A distinctive sculpture by Barnett Newman, Broken Obelisk, was installed in 1970 in front of the chapel. The sculpture sits in a reflecting pool designed by Philip Johnson and it is dedicated to the memory of Martin Luther King Jr., who was assassinated in 1968. The sculpture originally stood in Washington, D.C., and was offered in 1969 by the de Menils as a memorial to King to stand in front of Houston City Hall. Houston turned down the gift and the de Menils then donated the sculpture and the Rothko paintings to start the Rothko Chapel.

===Music===
One of Morton Feldman's best known pieces of music was inspired by and written to be performed in the chapel—it too is called Rothko Chapel (1971). The musician Peter Gabriel wrote a 1992 song called "Fourteen Black Paintings" which was inspired by a visit to the chapel. David Dondero composed a song entitled "Rothko Chapel" that appears on his 2007 album Simple Love. Visiting Tibetan Gyuto Tantric monks performed harmonic chanting in April 1986. Houston Grand Opera's HGOco commissioned and premiered an opera in 2017 about the chapel called Some Light Emerges, with music by Laura Kaminsky, concept by Mark Campbell and libretto by Campbell and Kimberly Reed.

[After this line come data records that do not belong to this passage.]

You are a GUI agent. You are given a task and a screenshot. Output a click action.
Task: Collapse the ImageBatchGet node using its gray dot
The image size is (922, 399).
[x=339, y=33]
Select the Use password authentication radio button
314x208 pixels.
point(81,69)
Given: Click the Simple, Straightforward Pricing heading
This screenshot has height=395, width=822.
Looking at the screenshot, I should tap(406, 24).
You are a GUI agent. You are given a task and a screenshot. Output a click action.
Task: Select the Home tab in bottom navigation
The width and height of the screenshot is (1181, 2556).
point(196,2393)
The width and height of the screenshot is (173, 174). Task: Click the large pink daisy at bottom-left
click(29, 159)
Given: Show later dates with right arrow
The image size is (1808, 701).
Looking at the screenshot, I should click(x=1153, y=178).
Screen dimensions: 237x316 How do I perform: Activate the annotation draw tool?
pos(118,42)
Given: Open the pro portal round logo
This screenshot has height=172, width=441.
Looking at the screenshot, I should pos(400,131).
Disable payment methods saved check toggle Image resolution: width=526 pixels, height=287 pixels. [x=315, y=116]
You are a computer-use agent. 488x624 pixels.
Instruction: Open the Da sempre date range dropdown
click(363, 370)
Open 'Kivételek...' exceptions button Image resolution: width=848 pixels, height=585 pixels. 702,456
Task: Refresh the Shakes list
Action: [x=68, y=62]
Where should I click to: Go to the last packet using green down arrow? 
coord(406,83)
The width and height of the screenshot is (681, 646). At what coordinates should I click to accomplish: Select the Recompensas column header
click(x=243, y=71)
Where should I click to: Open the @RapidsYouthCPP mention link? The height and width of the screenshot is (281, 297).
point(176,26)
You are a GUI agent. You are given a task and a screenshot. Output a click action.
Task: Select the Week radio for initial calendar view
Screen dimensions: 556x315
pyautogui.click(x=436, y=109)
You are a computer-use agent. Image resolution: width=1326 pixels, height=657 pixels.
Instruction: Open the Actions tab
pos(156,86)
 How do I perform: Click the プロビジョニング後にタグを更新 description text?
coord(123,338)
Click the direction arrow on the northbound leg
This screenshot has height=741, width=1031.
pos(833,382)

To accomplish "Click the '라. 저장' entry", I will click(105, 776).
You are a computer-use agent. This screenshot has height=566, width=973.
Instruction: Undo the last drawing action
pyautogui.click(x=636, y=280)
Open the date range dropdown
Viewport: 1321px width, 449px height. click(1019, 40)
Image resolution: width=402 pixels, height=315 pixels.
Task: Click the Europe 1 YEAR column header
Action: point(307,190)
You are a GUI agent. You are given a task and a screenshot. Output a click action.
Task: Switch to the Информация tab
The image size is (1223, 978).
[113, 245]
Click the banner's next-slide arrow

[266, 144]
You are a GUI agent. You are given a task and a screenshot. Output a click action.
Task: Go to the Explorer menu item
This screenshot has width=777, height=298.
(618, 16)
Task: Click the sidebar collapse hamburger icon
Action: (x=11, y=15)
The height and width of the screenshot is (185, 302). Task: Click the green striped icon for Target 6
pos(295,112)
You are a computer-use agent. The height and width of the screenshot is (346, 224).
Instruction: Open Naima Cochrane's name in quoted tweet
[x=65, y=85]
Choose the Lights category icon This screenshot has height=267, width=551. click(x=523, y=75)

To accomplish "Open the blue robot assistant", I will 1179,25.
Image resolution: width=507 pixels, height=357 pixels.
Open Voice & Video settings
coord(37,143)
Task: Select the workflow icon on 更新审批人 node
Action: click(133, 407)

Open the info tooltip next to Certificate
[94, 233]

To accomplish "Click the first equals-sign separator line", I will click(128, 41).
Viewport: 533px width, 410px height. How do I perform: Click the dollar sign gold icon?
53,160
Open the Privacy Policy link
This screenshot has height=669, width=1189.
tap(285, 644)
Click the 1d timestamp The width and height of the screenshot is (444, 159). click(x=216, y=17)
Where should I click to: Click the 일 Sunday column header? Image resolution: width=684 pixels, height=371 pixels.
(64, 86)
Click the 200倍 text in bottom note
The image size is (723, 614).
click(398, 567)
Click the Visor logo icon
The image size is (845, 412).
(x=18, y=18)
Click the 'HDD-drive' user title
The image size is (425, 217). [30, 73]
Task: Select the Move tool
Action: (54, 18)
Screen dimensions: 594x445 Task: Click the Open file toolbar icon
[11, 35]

In 2019, Solange Knowles filmed scenes for the visual album When I Get Home in the chapel. Dessa's 2023 album Bury the Lede includes a song called "Rothko", which is set in the chapel and references the paintings.

==Recognition==
As a focal point of dialogue between social justice, artistic, and spiritual leaders, the Rothko Chapel has been the recipient of several notable awards, including the Peace Award from The Houston Baha’í Community (1998), a Community Award from the Museum District Business Alliance (2000), The James L. Tucker Interfaith Award from Interfaith Ministries (2004), an Urban Greenery Award from The Park People (2005), and recognitions from the Houston Peace and Justice Center (2008).

The Rothko Chapel also hosts the biannual Óscar Romero Award to recognize "courageous, grassroots, human rights advocacy." Past awardees include Bishop Proaño, Cardinal Arns, the Oslobodjenje, Sr. Dianna Ortiz, Salima Ghezali, and Berta Cáceres.